30代女性、左上5、遠心CR
多少動揺があるので咬合性外傷があるように見える。沁みるとか時々ジンジンするとかの症状があるが、虫歯系の症状とは区別が付きにくい。以前CR充填をしたことがあって、その時も歯肉縁下に及ぶカリエスだったので出血した。出血するとボンディング剤の接着不良が起こることがあり、辺縁漏洩があるのかもしれないと思って再治療に踏み切った。

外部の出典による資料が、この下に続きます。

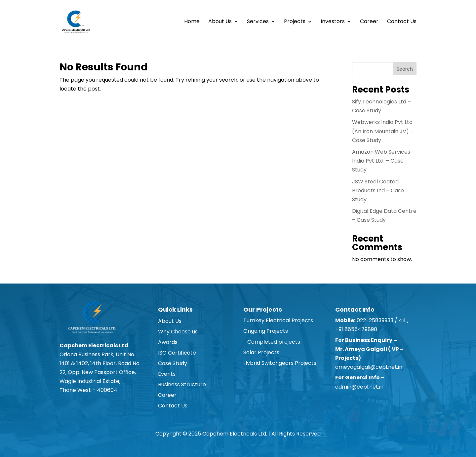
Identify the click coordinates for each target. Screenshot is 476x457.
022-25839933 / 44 (380, 320)
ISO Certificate (177, 353)
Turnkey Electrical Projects (278, 320)
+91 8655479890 (357, 329)
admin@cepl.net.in (359, 387)
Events (167, 374)
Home (192, 22)
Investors (333, 22)
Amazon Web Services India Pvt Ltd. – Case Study (381, 161)
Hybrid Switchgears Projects (280, 363)
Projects (295, 22)
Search (405, 69)
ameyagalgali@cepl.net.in (369, 367)
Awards (168, 342)
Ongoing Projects (265, 331)
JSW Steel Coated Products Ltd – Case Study (378, 190)
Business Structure (182, 384)
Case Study (173, 363)
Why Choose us (178, 331)
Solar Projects (261, 352)
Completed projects (272, 342)
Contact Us (402, 22)
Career (369, 22)
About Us (220, 22)
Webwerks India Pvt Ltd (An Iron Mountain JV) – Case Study (383, 131)
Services (258, 22)
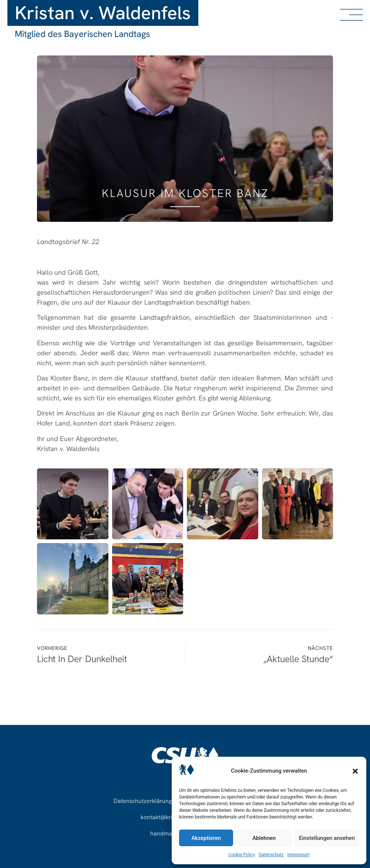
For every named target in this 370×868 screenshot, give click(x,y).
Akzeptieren (206, 838)
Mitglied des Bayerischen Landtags (82, 34)
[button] (355, 771)
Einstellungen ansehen (327, 838)
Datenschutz (271, 855)
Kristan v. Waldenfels (103, 13)
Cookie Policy (242, 855)
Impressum (298, 855)
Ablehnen (264, 838)
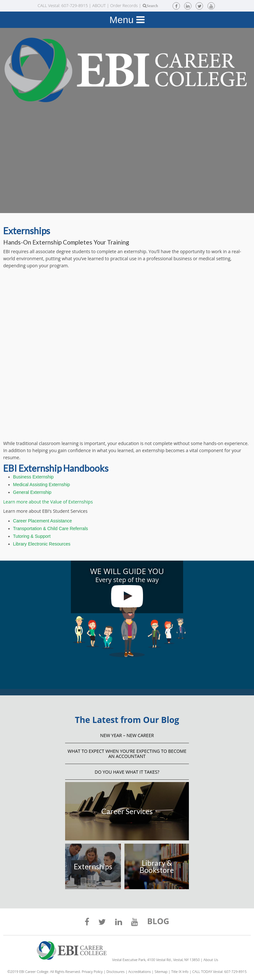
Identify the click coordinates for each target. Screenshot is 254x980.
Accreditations (139, 971)
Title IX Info (180, 971)
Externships (93, 866)
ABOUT (99, 5)
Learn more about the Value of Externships (48, 502)
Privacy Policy (92, 971)
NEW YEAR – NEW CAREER (127, 735)
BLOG (158, 922)
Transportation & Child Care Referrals (51, 528)
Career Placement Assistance (43, 521)
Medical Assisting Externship (41, 484)
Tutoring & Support (32, 536)
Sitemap (161, 971)
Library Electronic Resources (42, 544)
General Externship (32, 492)
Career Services (127, 811)
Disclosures (116, 971)
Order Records (124, 5)
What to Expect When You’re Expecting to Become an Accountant (127, 754)
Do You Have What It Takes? (127, 772)
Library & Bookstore (157, 866)
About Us (211, 959)
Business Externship (33, 477)
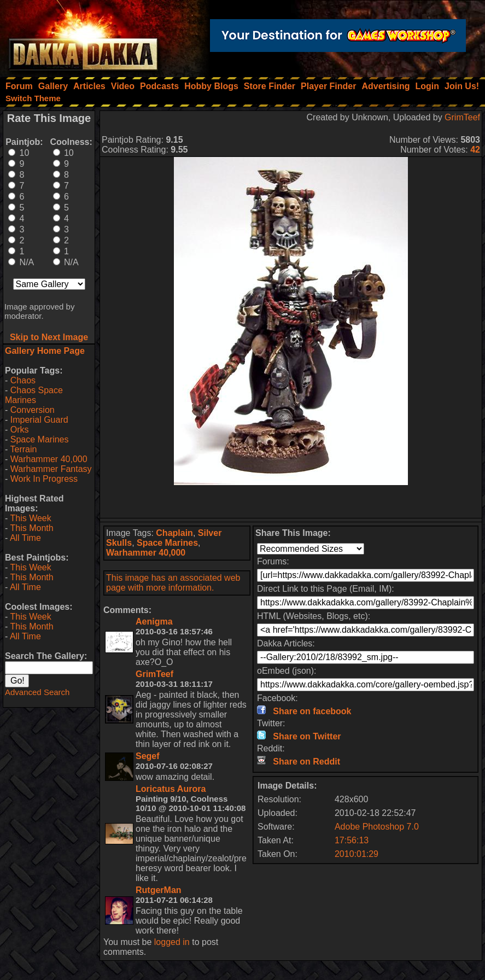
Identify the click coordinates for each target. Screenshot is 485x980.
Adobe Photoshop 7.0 (377, 826)
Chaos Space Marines (34, 395)
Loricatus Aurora (171, 789)
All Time (25, 538)
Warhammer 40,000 (49, 459)
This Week (30, 518)
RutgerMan (159, 890)
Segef (148, 756)
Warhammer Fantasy (51, 469)
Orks (20, 429)
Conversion (32, 410)
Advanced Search (37, 692)
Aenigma (154, 621)
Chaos (23, 380)
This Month (31, 528)
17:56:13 (352, 840)
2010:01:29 (357, 854)
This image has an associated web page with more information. (173, 582)
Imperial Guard (39, 419)
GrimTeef (462, 117)
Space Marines (39, 439)
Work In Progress (44, 479)
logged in (172, 942)
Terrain (23, 449)
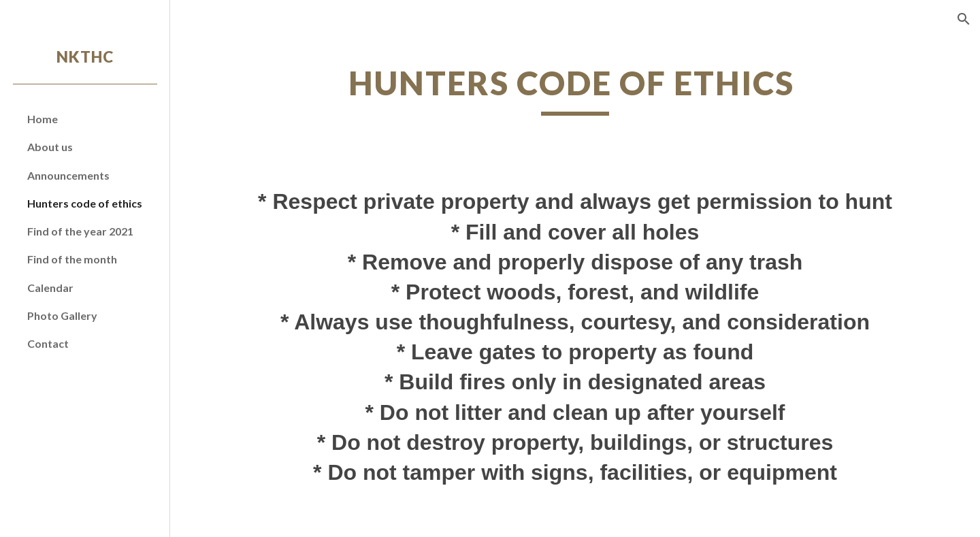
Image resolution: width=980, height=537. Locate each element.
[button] (964, 19)
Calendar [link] (50, 287)
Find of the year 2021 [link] (80, 231)
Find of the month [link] (72, 259)
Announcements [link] (68, 175)
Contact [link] (48, 343)
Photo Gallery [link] (62, 315)
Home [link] (42, 118)
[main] (575, 89)
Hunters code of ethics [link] (84, 203)
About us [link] (50, 146)
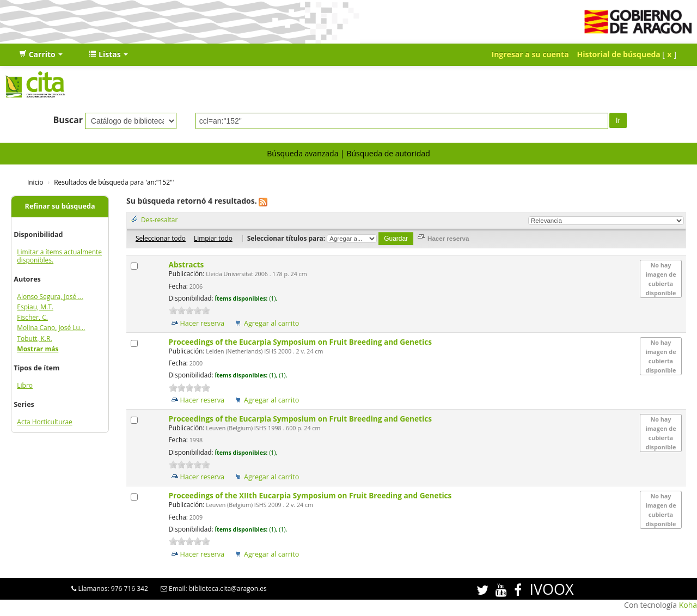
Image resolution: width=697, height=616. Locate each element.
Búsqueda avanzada (302, 153)
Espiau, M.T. (35, 307)
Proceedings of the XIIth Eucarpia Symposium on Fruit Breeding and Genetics (311, 495)
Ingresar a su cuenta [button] (530, 54)
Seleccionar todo (161, 238)
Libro (25, 385)
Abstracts (187, 264)
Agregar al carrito (271, 323)
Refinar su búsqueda (60, 206)
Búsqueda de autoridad (388, 153)
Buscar (68, 120)
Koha (688, 605)
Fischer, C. (32, 317)
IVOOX (551, 589)
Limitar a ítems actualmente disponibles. (59, 256)
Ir (618, 120)
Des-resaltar (159, 219)
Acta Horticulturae (45, 422)
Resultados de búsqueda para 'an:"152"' (114, 182)
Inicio (35, 182)
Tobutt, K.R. (34, 338)
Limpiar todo (213, 238)
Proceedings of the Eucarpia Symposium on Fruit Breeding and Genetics (301, 341)
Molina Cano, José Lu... (51, 327)
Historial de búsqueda (619, 54)
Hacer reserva (203, 323)
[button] (41, 54)
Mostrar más (38, 349)
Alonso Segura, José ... (50, 296)
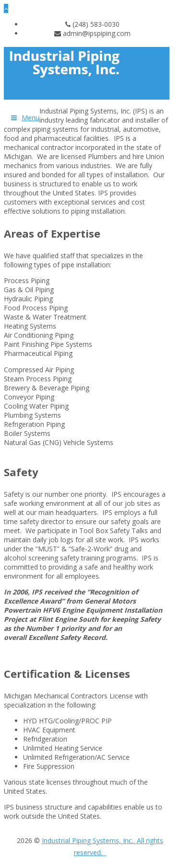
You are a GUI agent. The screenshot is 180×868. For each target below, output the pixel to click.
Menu (30, 117)
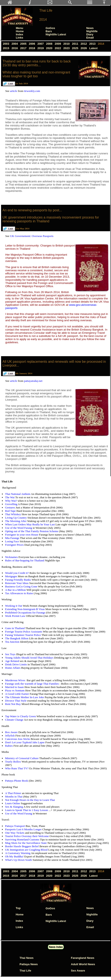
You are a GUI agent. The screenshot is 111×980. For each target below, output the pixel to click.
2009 (58, 44)
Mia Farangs (12, 538)
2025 (75, 48)
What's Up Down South (19, 860)
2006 (32, 44)
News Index (56, 947)
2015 (6, 48)
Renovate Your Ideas (17, 583)
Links (19, 38)
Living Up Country (16, 517)
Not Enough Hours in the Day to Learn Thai (30, 800)
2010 (67, 44)
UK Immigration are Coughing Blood (27, 850)
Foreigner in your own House (22, 535)
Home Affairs (13, 668)
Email (90, 38)
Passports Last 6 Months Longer (24, 829)
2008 (49, 44)
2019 (41, 48)
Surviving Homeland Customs (22, 840)
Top (18, 908)
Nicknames (11, 557)
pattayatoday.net (33, 381)
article (14, 91)
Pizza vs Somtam (15, 690)
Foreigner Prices (14, 545)
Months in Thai (14, 797)
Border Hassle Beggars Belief (22, 846)
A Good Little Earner (17, 694)
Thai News (26, 958)
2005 (24, 44)
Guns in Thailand (15, 628)
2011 (75, 44)
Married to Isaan (14, 687)
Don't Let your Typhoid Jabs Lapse (25, 742)
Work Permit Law (16, 616)
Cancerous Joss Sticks (18, 739)
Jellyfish (10, 735)
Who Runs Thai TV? (17, 768)
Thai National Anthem (18, 494)
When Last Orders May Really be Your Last (30, 524)
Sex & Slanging (14, 807)
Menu (19, 28)
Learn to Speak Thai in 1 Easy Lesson (27, 810)
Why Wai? (11, 501)
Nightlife (92, 31)
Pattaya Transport (15, 826)
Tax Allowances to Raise (19, 593)
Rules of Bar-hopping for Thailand (25, 560)
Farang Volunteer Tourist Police (23, 635)
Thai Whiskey (13, 514)
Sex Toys (10, 654)
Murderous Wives (15, 680)
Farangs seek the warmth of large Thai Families (32, 684)
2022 (58, 48)
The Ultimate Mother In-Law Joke (25, 697)
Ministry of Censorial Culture (22, 758)
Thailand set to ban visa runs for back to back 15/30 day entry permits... (36, 63)
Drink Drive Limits (16, 664)
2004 (15, 44)
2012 (84, 44)
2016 (15, 48)
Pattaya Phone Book (17, 781)
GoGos (50, 28)
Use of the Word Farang (19, 528)
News (90, 28)
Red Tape (11, 511)
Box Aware (11, 732)
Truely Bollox (13, 762)
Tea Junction (13, 642)
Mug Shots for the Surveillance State (26, 843)
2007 (41, 44)
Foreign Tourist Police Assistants (24, 632)
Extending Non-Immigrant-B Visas (25, 609)
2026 (84, 48)
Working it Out (14, 606)
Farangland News (82, 958)
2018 (32, 48)
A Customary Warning (18, 853)
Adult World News (83, 964)
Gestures (10, 508)
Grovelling (11, 504)
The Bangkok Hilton (17, 638)
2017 (24, 48)
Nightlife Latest (56, 34)
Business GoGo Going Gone (21, 586)
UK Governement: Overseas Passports (32, 236)
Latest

今回もかなり出血したので歯肉に限局した麻酔をして電気メスで歯肉切除した。電気メスのチップが歯根に接触すると電気ショックを感じたらしいので歯髄はまだ生きているようだ。
既存のCRを除去してみたが、前回のα-TCPは綺麗だったのでひどい漏洩があったようには見えない。
α-TCPを使って歯髄を保存するには辺縁漏洩があると失敗するので、CRのボンディングシステム以外では上手くいかない。印象(型取り、スキャニング)してインレー・クラウンを作るケースでは漏洩するので失敗すると思って良い。α-TCPを使い印象してインレーを作る場合は内部の歯質はCRで覆う必要があり、その上にインレーをセットするという形になる。かなり面倒な処置で治療回数もかかるので、その場でCR充填してしまった方が早い。多少技術的には難しいとは思うが、できないことはないのでチャレンジして欲しい。
このような歯髄に虫歯が達している症例では通常治療では神経を取ってクラウンを被せるということになるが、それでは5、6回の治療回数とそれなりの費用もかかり歯の寿命も短くなる。抜いてブリッジや義歯、インプラント等の治療回数のかかる悠長なことはうちのような野戦病院ではやっていられない。どうしてもその場で終わるしかないのだ。型取りしてCKを入れる治療でも2回で終わる。α-TCPが入手できなくなればそれも厳しいので困った。
歯肉縁下3mmくらいなので、しかもよく見えないので、歯肉に切削バーが触れて出血させてしまう。
白いのは前回(2、3ヶ月前)のα-TCP
これは今回のα-TCP。奥の歯肉側のCRも除去している。
ここからCR充填。ストリップス等は使っていないがフロスは入る。
オーバーしたCRはトリミングした。これで経過観察。